* [Assignment]: Lift out, unaltered, the lines of the material below between the line holding "Open the Subnet" and the line holding "Task: Select the Basics tab", counting both.

*** Opening of Data listing ***

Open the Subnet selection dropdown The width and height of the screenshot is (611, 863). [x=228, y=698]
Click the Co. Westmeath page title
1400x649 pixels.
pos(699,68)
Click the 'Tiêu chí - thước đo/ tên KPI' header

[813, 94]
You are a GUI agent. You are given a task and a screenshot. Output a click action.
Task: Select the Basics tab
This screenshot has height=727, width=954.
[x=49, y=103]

*** Close of Data listing ***
*** Opening of Data listing ***

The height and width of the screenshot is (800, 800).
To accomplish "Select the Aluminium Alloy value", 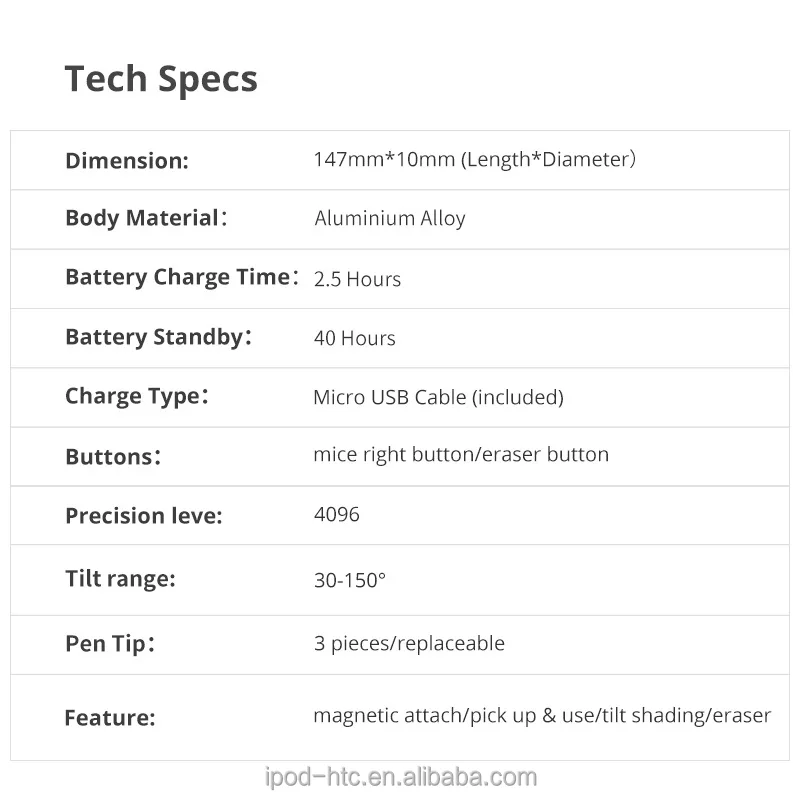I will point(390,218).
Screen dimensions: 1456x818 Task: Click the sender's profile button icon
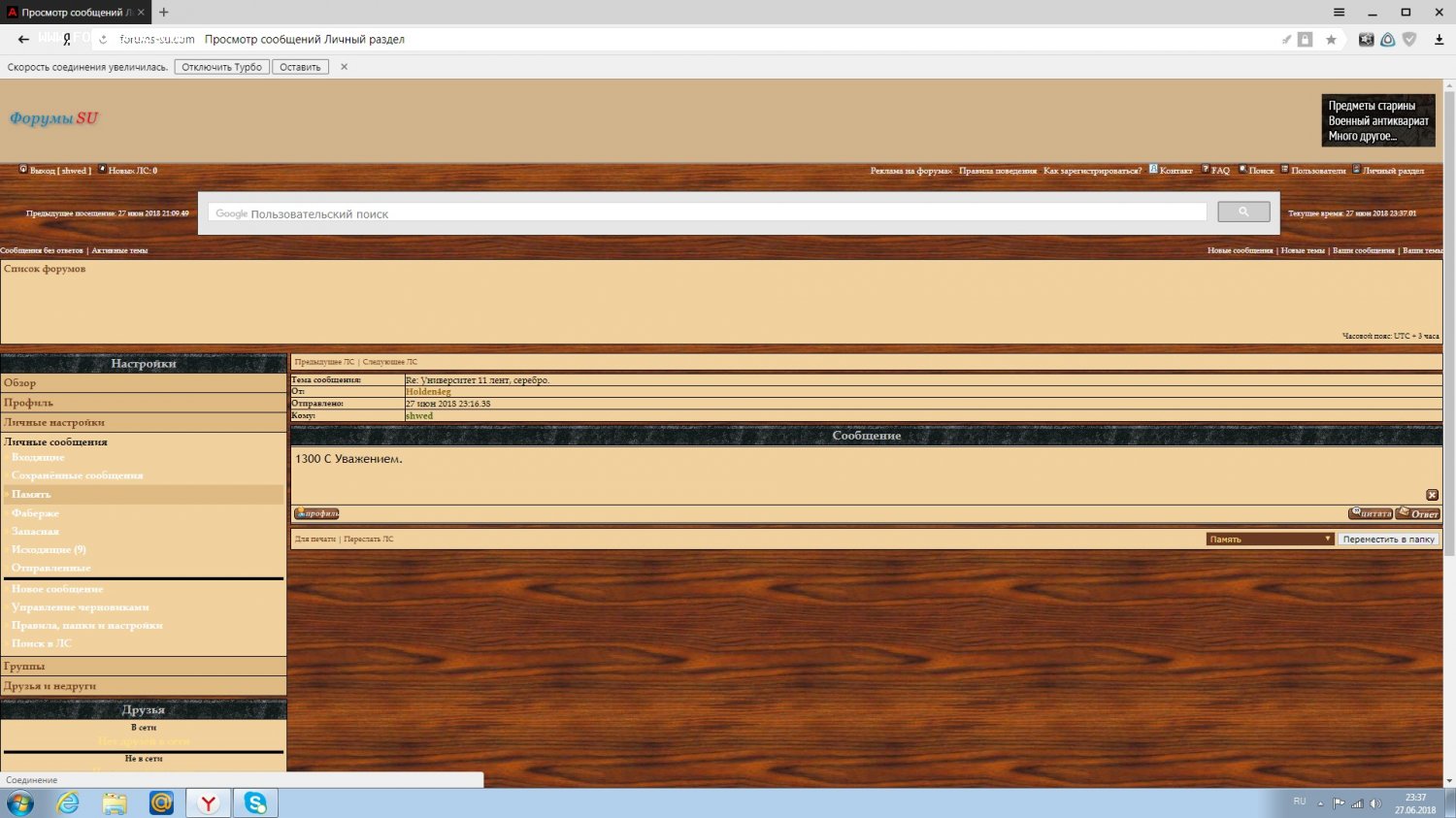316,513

*** Close of Data listing ***

* [Your solution]:
Open the Subnet selection dropdown The width and height of the screenshot is (611, 863). [x=228, y=698]
Click the Co. Westmeath page title
1400x649 pixels.
pos(699,68)
Click the 'Tiêu chí - thước đo/ tên KPI' header

[813, 94]
You are a GUI agent. You are given a task and a screenshot. Output a click action.
Task: Select the Basics tab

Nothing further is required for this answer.